④ 経営成績に重要な影響を与える要因について

 「第2 事業の状況 3 事業等のリスク」をご参照ください。

 

⑤ 資本の財源及び資金の流動性についての分析

 当社グループは財務の安全性を重視するとともに、銀行借入に依存しない経営を継続しております。資金の運用は短期的な預金等に限定するとともに、運転資金については内部資金により調達することを原則としております。

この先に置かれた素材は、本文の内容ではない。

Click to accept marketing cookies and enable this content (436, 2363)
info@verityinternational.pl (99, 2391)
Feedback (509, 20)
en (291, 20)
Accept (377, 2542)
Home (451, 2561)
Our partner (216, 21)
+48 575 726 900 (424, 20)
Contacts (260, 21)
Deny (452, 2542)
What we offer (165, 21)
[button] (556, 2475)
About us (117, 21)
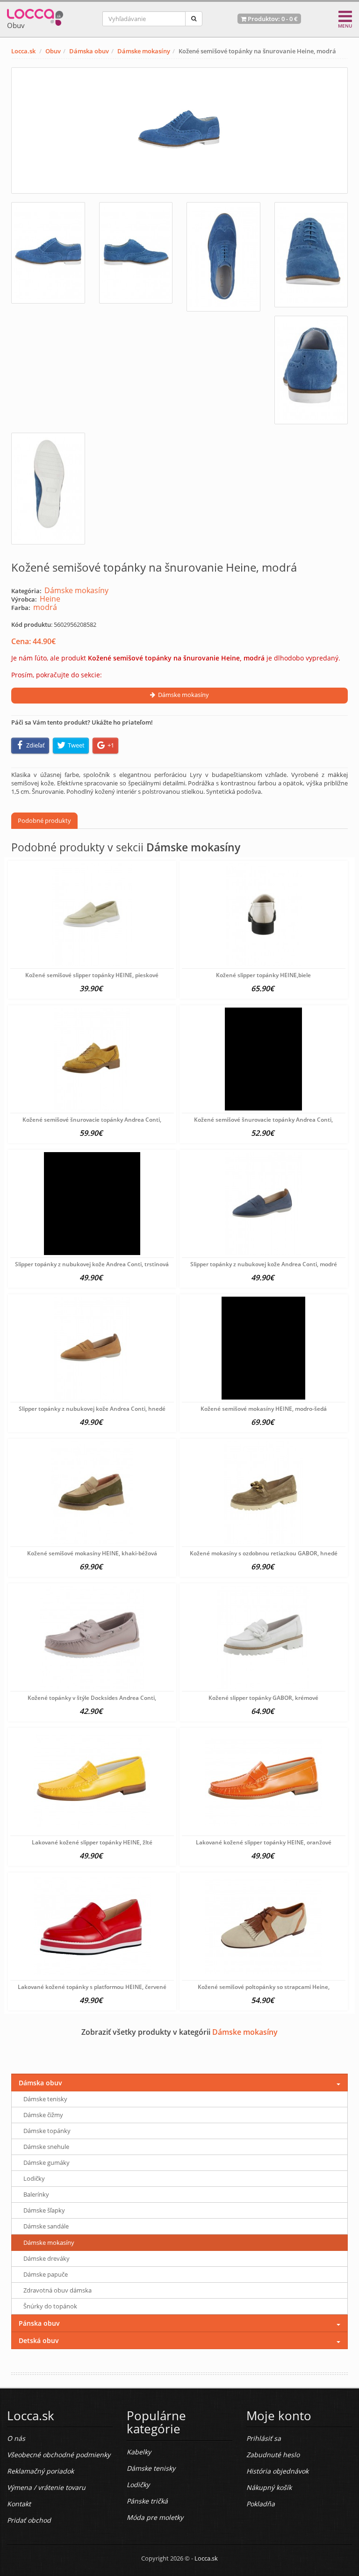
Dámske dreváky (46, 2258)
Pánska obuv (39, 2323)
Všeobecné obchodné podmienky (58, 2454)
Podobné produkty (44, 820)
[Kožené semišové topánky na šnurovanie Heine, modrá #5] (311, 370)
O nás (16, 2438)
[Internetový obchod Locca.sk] (35, 15)
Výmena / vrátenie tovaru (46, 2487)
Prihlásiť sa (263, 2438)
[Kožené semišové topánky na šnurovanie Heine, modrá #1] (48, 253)
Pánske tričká (147, 2500)
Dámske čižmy (43, 2115)
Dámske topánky (47, 2130)
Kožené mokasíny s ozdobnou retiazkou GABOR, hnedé (263, 1553)
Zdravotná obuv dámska (57, 2290)
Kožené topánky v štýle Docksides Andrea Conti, (92, 1698)
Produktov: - (272, 19)
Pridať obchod (29, 2520)
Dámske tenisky (45, 2099)
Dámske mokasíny (143, 51)
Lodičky (34, 2178)
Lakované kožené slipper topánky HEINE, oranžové (263, 1842)
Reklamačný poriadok (40, 2471)
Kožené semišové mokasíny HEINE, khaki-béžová (92, 1553)
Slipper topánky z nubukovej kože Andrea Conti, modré (263, 1264)
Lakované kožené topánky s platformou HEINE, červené (92, 1987)
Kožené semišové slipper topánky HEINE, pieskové (91, 975)
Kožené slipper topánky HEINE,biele (263, 975)
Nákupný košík (269, 2487)
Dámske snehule (46, 2146)
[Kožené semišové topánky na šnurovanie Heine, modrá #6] (48, 488)
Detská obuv (39, 2340)
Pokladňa (260, 2503)
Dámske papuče (45, 2274)
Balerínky (36, 2194)
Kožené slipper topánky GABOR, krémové (263, 1698)
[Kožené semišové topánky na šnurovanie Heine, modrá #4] (311, 254)
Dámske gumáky (46, 2162)
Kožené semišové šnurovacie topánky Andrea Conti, (91, 1120)
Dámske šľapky (44, 2210)
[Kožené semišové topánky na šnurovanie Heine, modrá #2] (136, 253)
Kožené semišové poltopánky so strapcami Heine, (264, 1987)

 当社グループの運転資金需要の主なものは、人件費をはじめとする販売費及び一般管理費等の営業費用であり、これらの支出は内部資金によっております。また設備投資資金等についても、現金及び預金を使用することとしており、安全性を重視しつつも効率的な資金運用を目指しています。

 また、利益配分に関して、当社は株主に対する利益還元を重要な経営課題の一つと位置付けており、連結配当性向20%以上程度を目途に、長期安定的な配当を行っていくことを基本方針としています。加えて、資本効率の向上を通じた株主利益の向上及び機動的な資本政策の遂行のため状況に応じて自己株式取得を機動的に行ってまいります。

 

⑥ 経営方針、経営戦略、経営上の目標の達成状況を判断するための客観的な指標等

 当社グループは、売上高成長率、売上高経常利益率、ROEを経営上の重要な指標と位置づけ、高い成長率の持続と収益性及び資本効率のさらなる向上を図り、企業価値のさらなる増大を目指しております。

 当連結会計年度の売上高成長率は5.2%、売上高経常利益率は26.5%、ROEは25.2%となりました。

 引き続き、これらの指標について、高水準の持続及び改善に取り組んでまいります。